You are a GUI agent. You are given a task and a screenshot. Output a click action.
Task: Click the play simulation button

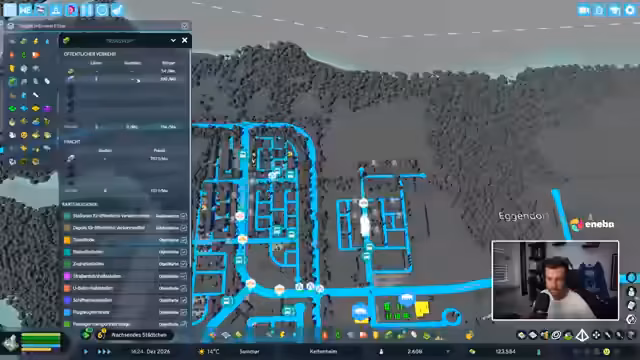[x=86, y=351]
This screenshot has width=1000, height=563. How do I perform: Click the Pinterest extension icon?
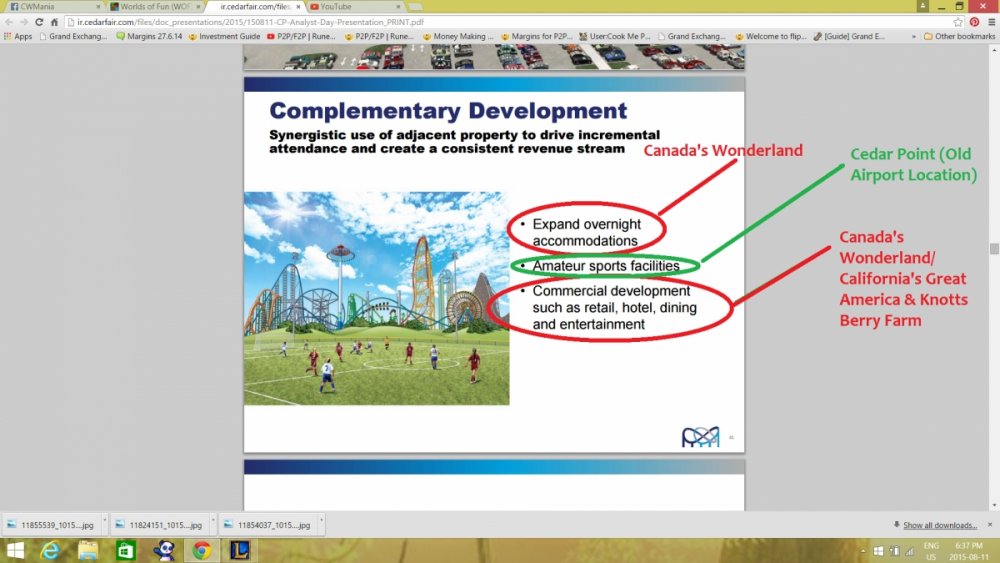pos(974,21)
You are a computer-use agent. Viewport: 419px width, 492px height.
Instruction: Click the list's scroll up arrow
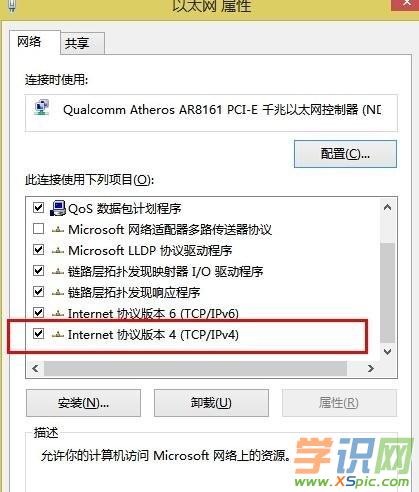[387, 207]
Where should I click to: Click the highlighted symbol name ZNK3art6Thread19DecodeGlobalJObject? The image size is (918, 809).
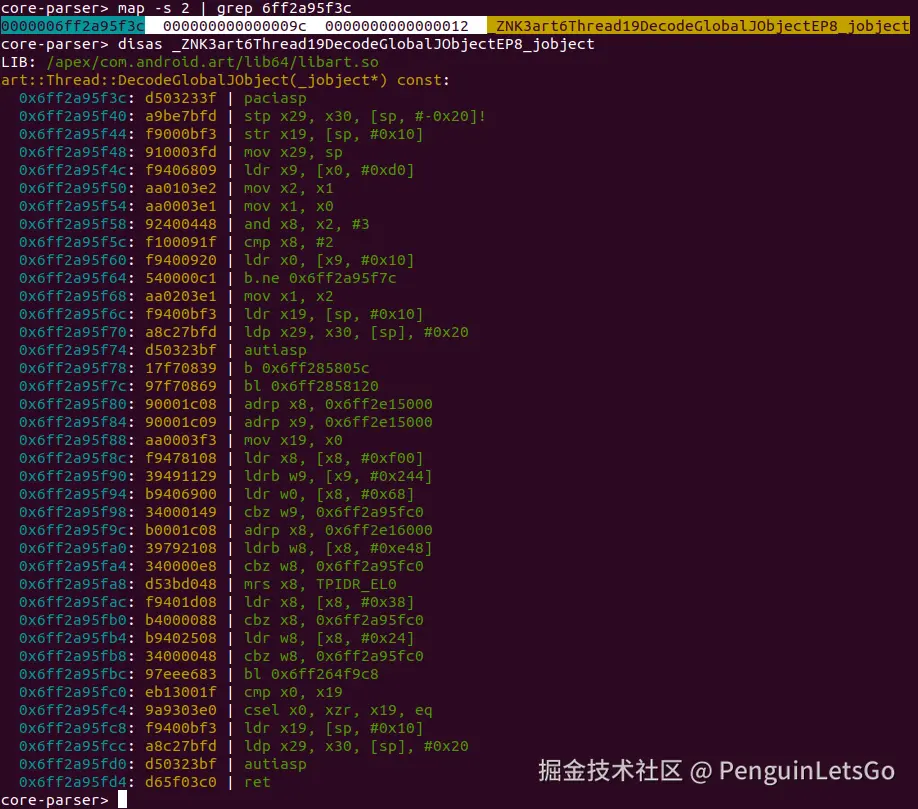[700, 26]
==*==
Action item: Each entry should be repeated exactly as it appears; the pictures stay out.

Reply to the exercise:
You are a GUI agent. You are given a task and a screenshot. Output a click action.
Task: Click the play simulation button

[x=86, y=351]
This screenshot has width=1000, height=563. How do I perform: Click the Pinterest extension icon?
pos(974,21)
You are a computer-use agent. Viewport: 419px width, 492px height.
Instruction: Click the list's scroll up arrow
[387, 207]
Where should I click to: Click the highlighted symbol name ZNK3art6Thread19DecodeGlobalJObject? The image size is (918, 809).
[700, 26]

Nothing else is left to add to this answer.